**TASK OBJECTIVE**
Could you filter the records below and keep only the lines with the word "will"?

**DATA EXCERPTS**
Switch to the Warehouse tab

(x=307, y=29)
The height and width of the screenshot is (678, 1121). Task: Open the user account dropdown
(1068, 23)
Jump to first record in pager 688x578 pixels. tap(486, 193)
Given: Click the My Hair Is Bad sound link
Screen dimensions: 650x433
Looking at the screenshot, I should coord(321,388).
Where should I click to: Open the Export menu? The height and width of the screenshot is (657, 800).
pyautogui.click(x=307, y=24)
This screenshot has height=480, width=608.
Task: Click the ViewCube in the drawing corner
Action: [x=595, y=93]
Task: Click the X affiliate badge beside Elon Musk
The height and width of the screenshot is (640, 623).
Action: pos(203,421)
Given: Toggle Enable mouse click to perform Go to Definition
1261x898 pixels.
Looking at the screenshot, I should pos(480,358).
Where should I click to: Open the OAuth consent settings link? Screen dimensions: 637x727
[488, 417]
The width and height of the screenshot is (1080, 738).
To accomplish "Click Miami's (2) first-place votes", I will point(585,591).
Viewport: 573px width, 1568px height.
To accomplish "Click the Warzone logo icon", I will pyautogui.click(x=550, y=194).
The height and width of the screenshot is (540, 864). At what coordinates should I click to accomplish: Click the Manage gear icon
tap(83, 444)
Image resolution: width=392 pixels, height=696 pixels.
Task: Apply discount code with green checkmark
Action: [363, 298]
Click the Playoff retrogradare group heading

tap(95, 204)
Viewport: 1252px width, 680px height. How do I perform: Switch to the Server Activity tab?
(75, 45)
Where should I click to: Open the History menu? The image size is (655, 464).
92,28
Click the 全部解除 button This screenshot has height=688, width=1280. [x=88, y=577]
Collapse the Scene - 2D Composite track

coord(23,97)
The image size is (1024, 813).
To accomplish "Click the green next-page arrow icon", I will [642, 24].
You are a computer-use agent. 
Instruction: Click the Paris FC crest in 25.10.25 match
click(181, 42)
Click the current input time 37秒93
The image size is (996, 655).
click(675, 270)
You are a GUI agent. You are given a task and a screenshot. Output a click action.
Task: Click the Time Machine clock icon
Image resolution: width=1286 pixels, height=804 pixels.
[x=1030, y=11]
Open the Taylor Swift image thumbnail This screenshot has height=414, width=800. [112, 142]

**TASK SOLUTION**
To accomplish "Click Miami's (2) first-place votes", I will point(585,591).
To accomplish "Click the Warzone logo icon", I will pyautogui.click(x=550, y=194).
To accomplish "Click the green next-page arrow icon", I will [642, 24].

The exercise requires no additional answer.